Sumber: Reuters | Editor: Prihastomo Wahyu Widodo
KONTAN.CO.ID - COLOMBO. Krisis ekonomi Sri Lanka terlihat semakin buruk ketika pada hari Minggu (3/7) negara itu melaporkan kesulitan membayar biaya pengiriman bahan bakar. Kementerian terkait menyebut Sri Lanka membutuhkan sekitar US$587 juta untuk mengirim bahan bakar.
Dilansir dari Reuters, Menteri Tenaga dan Energi Kanchana Wijesekera mengatakan bahwa pengiriman bahan bakar baru yang disiapkan kini terganjal kurangnya anggaran untuk biaya pengiriman.
Wijesekera menyebut negaranya sedang berjuang untuk mengumpulkan dana yang dibutuhkan, karena bank sentral hanya dapat memasok sekitar US$125 juta.
Saat ini Sri Lanka hanya memiliki 12.774 ton solar dan 4.061 ton bensin yang tersisa di cadangan pemerintahnya.
Baca Juga: Krisis Bahan Bakar, Sri Lanka Mungkin Terpaksa Beli Lebih Banyak Minyak dari Rusia
"Minggu ini kami membutuhkan US$316 juta untuk membayar pengiriman baru.
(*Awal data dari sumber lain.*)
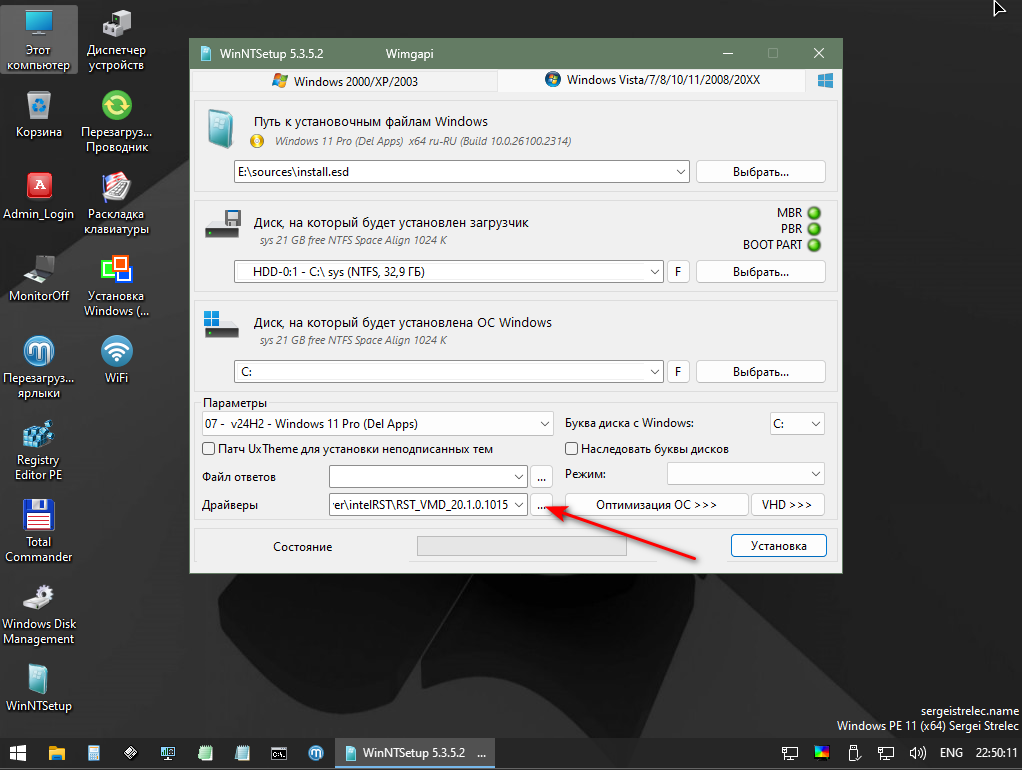Click the Состояние progress bar
This screenshot has width=1022, height=770.
tap(521, 546)
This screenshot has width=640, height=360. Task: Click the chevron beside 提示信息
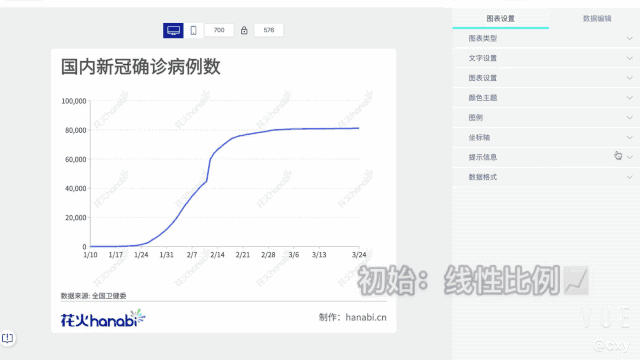629,157
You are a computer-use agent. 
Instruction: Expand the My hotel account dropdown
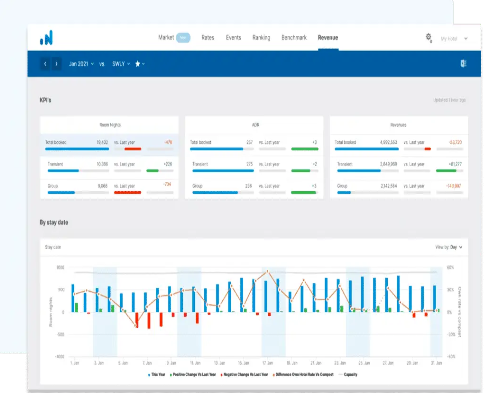(454, 39)
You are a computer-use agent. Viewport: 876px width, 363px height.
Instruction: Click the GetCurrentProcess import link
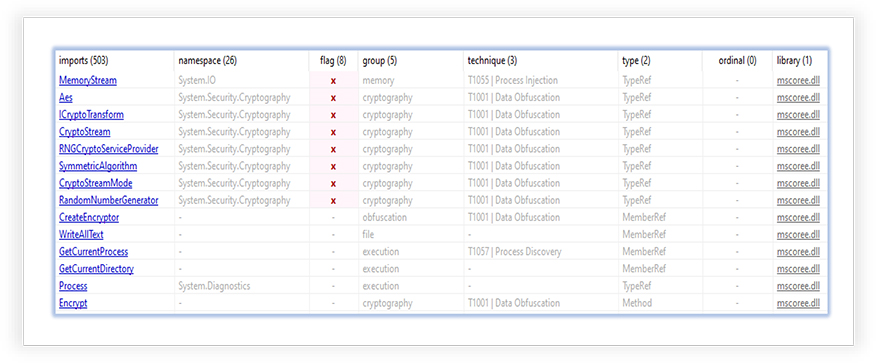coord(93,252)
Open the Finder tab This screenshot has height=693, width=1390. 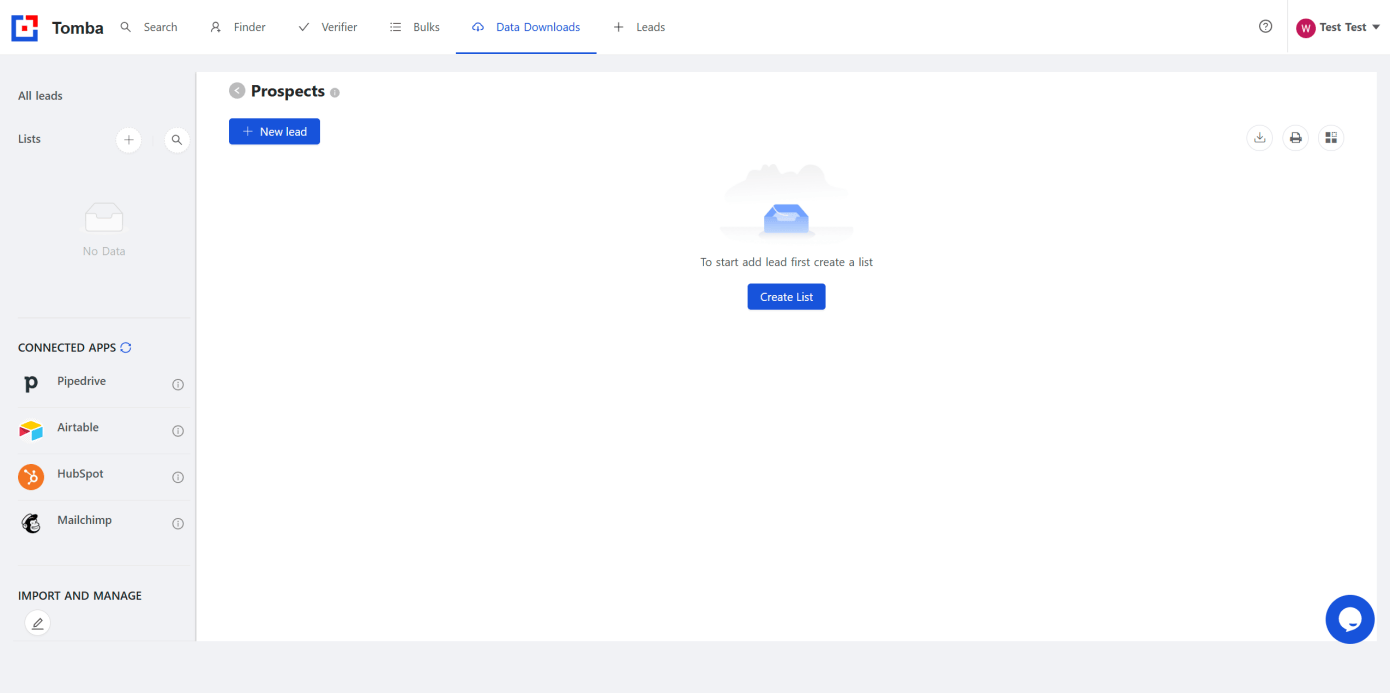[x=238, y=27]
Jika kami menambahkan dua pengiriman minyak mentah, jumlah ini meningkat menjadi US$587 juta," kata Wijesekera.
Pengiriman pertama berupa 40.000 ton diesel dari Coral Energy diperkirakan akan tiba sekitar 9 Juli nanti. Sri Lanka diharuskan segera membayar biaya pengiriman sebesar US$49 juta pada hari Kamis (7/7), sebelum pengiriman kedua dari Vitol.
Menteri mengatakan negara harus berusaha untuk mengumpulkan dana dari pasar terbuka dan mencari opsi pembayaran yang lebih fleksibel dari pemasok.
"Rencana untuk menuntaskan utang sebesar US$800 juta kepada tujuh pemasok untuk pembelian yang dilakukan tahun ini sedang dibahas," kata Wijesekera.
Baca Juga: Alami Krisis Ekonomi Parah, Sri Lanka Menyatakan Butuh US$5 Miliar untuk Enam Bulan
Minimnya stok solar dan bensin memaksa Sri Lanka menutup sekolah pada pekan lalu dan meminta pegawai negeri bekerja dari rumah. Pasokan bahan bakar untuk pemerintah pun dibatasi untuk sejumlah layanan yang diprioritaskan.
Pejabat IMF saat ini masih terus melakukan pembicaraan dengan Sri Lanka untuk kemungkinan paket bailout US$3 miliar. Namun, pencairan dana ke negara ini mungkin akan sulit karena Sri Lanka harus menjamin kesanggupannya dalam pelunasan utang di masa depan.
Untuk mengatasi krisis ekonominya, Sri Lanka disebut membutuhkan sekitar US$3,3 miliar untuk impor bahan bakar, US$900 juta untuk makanan, US$250 juta untuk gas masak, dan US$600 juta lainnya untuk pupuk sepanjang tahun ini.